**Text**
10
LANDSCAPE ARCHITECTURE AOTEAROA
Occupy the
Red Zone
Text by
Bernd Gundermann
Looking past bureaucratic obstacles,
Bernd Gundermann proposes a future for
Christchurch’s Red Zone that could serve as
an archetype for riparian suburbs facing
the effects of climate-change.
LAST TIME I WAS INVITED BY REGENERATE CHRISTCHURCH
to advise about the future of the Residential Red Zone
along the Avon river, I emphasised that there is a
realm beyond the frustration about both the ongoing
fights with hard-nosed insurers, and half a decade of
stand-still in the physical recovery of the city.
It is within this rarely visited territory behind the
spreadsheets and the “return on investment” clamour
out of Wellington where the best solutions are found.
Christchurch’s Residential Red Zone by the river,
bought by the Crown, momentarily is lost. Its dollar
value is zero. However, its location between the larger
part of the city and the seashore gives it a value when
strategising responses to climate change. Utilised as
green eco-buffer to counter the impact of sea-level
rise, floods and storm surge its value will soar as the
challenge unfolds.

**Recorded information**
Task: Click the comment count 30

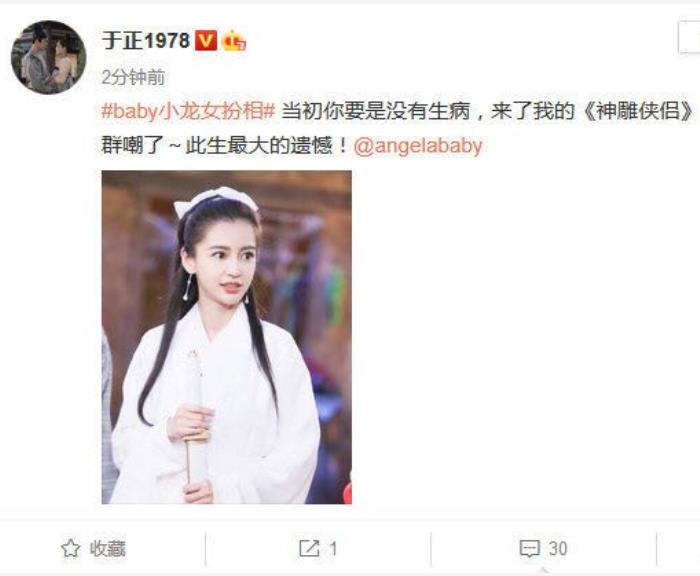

**Problems**
1 - Based on the Red Zone article, say whether each statement agrees with it: (a) The Crown bought the Residential Red Zone by the river. (b) The Residential Red Zone lies along the Waimakariri river. (c) The Red Zone's dollar value is zero. Answer yes or no for each and quote the words from the article that decide it.
2 - Output the passage of the Red Zone article that opens with the words containing "Christchurch’s Residential Red" and closes with "challenge unfolds.".
3 - Go on with the Red Zone article from the point where it stops.

**Answers below**
1 -
(a) Yes: "bought by the Crown"
(b) No: "along the Avon river"
(c) Yes: "Its dollar value is zero."

2 -
Christchurch’s Residential Red Zone by the river,
bought by the Crown, momentarily is lost. Its dollar
value is zero. However, its location between the larger
part of the city and the seashore gives it a value when
strategising responses to climate change. Utilised as
green eco-buffer to counter the impact of sea-level
rise, floods and storm surge its value will soar as the
challenge unfolds.

3 -
But how to proceed with the land right now?
I believe the Red Zone can be restored, inhabited
and work as an archetype for countless suburbs facing
climate change. First, the zone should be completely
reverse-engineered and free of environmentally
harming remnants of human activity in order to avoid
pollution when it eventually will go back to the sea.
Hydrologists shall be asked about riverine erosion and
sedimentation to sniff out safest places for homes.
Ecologists will design a masterplan that connects the
green dots that already exist in east Christchurch:
Travis Wetlands, Bexley Park, South New Brighton
Park, and the Residential Red Zone that becomes the
Eastern Eco-sanctuary. The connections shall be
accomplished by greening the streets, making the
pavements permeable, adding open drains and native
trees; greening the metal roofs to stop pollution with
heavy metals and reduce stress on the sewerage
through rainfalls and floods.
Combined, these measures will not only change the
appearance of the precincts, they will also replenish
the biodiversity and the heightened birdsong will
uplift the traumatised people.
The novelty of this masterplan will be its connection
to complementary hydrological, seismic, and
BIM-models that, constantly updated with scientific
data input, will determine when the scheduled exitsequence will be due.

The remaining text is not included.